29. Calculer de tête, épeler des mots, parler ou écouter et prendre des notes en même temps ne m'est quasiment plus possible. C'est le désapprentissage qui est en marche… Mais il y a des parades, des stratégies et peut-être de nouvelles compétences à construire !
(Marcel Brasey, 2001)
 
30. J'étais directeur et je ne peux même plus épeler correctement. Je fais des fautes partout. Je n'arrive pas à me rappeler ce que je veux écrire ou comment je dois procéder. Je dois réviser et réécrire, encore et encore.

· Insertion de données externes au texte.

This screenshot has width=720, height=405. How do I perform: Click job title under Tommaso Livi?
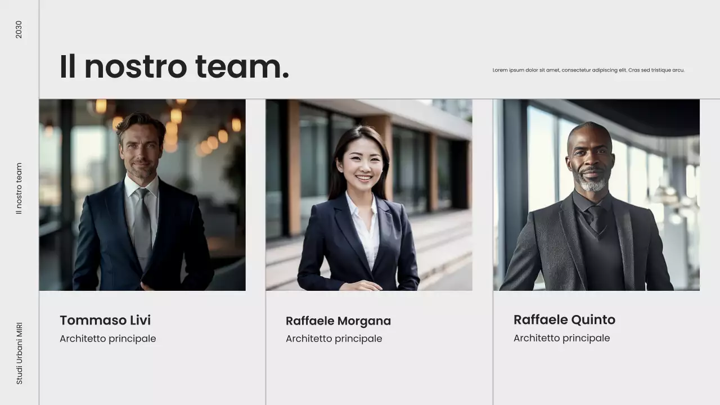pyautogui.click(x=108, y=339)
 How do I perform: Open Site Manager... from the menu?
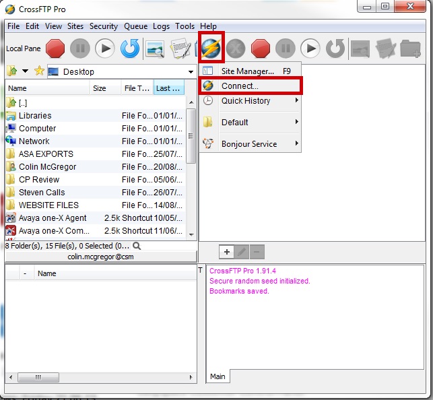[247, 71]
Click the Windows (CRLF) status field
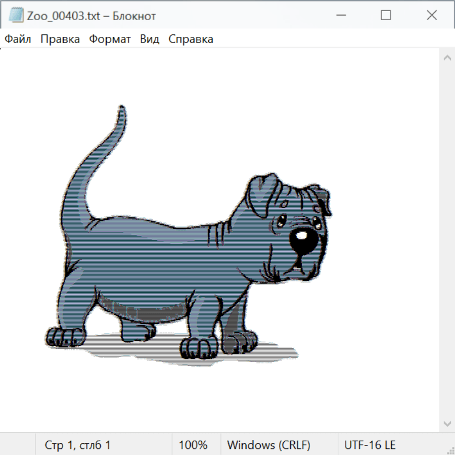Screen dimensions: 455x455 point(268,445)
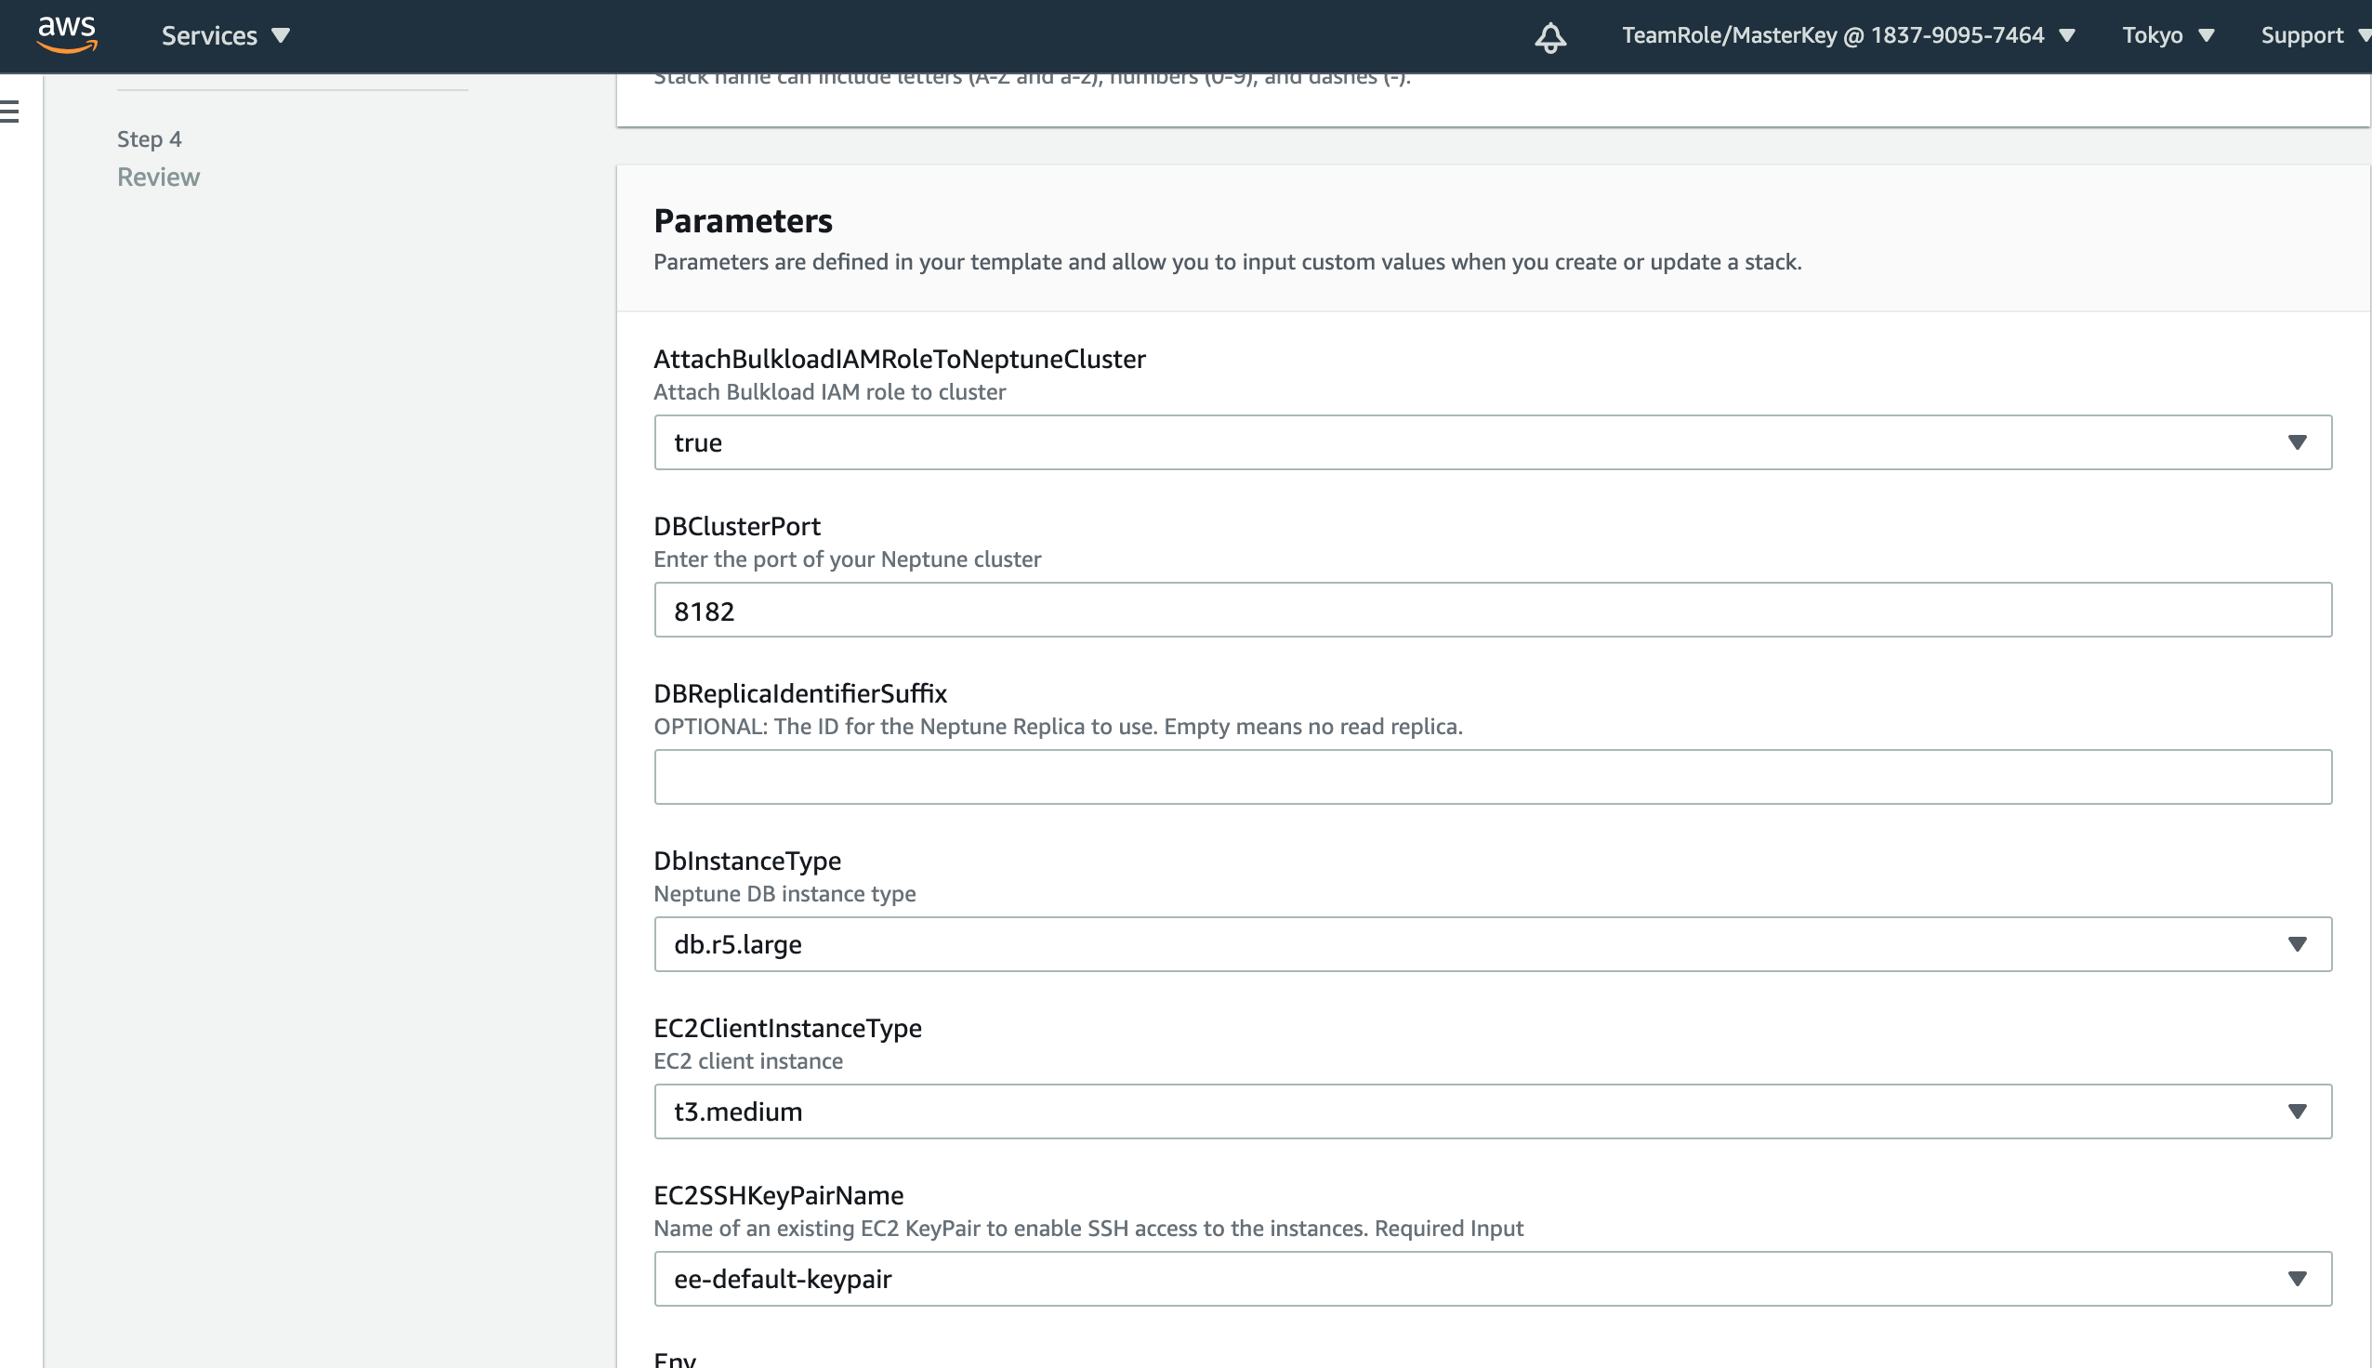
Task: Go to Step 4 Review
Action: pyautogui.click(x=158, y=177)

(Bill dans : Lisa Snyder, Vivre avec l'alzheimer, p.66,
Editions Fides, 2001)
 
31. Je m’efforce de compenser l’habileté diminuée de mon entendement par une planification et une préparation méticuleuse voire obsessionnelle … prises par beaucoup pour une sorte de sagesse. Je sais toutefois que je n’ai que peu de chance à la longue.
(Marcel Brasey, 2002)
 
32. Maintenant, je suis là … simplement là, et je fais les choses de façon plus lente et souvent récurrente, peut-être parfois un peu inutile et incohérente mais néanmoins avec plein de sens pour moi.
(Marcel Brasey, 2002)
 
33. Elle finit sa licence et donne des conférences, il écrit son livre et elle peint ses tableaux, elle anime son groupe de discussion et il crée son site Internet, … , mais nous oublions de fermer le robinet de la cuisinière à gaz et nous nous égarons dans les rues, nous ne savons plus quelle est notre brosse à dents, nous sommes hésitants quand on nous demande notre âge et nous ne pouvons pas répéter ce que l'on vient de nous dire …
(Marcel Brasey, 2003)
 
34. J'ai l'impression que je suis de moins en moins timide (ou timorée) et du coup, j'ose me lancer dans des choses que je n'ai jamais faites en me disant que de toute façon, puisqu'on ne peut pas comparer avec ce que je faisais avant, ça ne sera pas catastrophique…
(Claude Couturier, 2002)
 
35. … pour ce que je faisais très bien avant, j'aime mieux m'abstenir maintenant, si ce n'est pas vital (tout ce qui est calcul, organisation, réalisation d'après un modèle ou une recette précise… car je ne vois pas certaines choses ou je ne les reconnais pas par moments et on me dit que je me suis trompée et je n'y peux rien, et ça finit par m'énerver…). Bref, soit je m'abstiens (quand je n'ai pas le moral), soit j'improvise, j'invente… et ça passe ou ça casse, mais tant pis !
(Claude Couturier, 2002)
 
36. Est-ce que j'ai vraiment pris le médicament que je viens de prendre? Je ne sais plus.. Est-ce que j'ai bien fermé à clé cette porte que je viens de fermer? Je ne sais plus.. N'ai-je pas déjà lu ce journal que je viens de lire? Je ne sais plus.. Mais qu'ai-je donc dit, qui fâche l'autre? Je ne sais plus.. Instants de colère, instants de solitude.
(Marcel Brasey, 2003)
 
37. Avant, je n'arrivais pas à parler en public sans être malade de trac. Maintenant, ça ne me fait plus rien, même si parfois je n'arrive pas à bien m'exprimer ou à suivre mon idée… cela vient peut-être du fait que lorsque je parle ou que je fais quelque chose, je ne peux penser à rien d'autre et je suis tellement concentrée que mon cerveau ne fonctionne que sur une seule phase.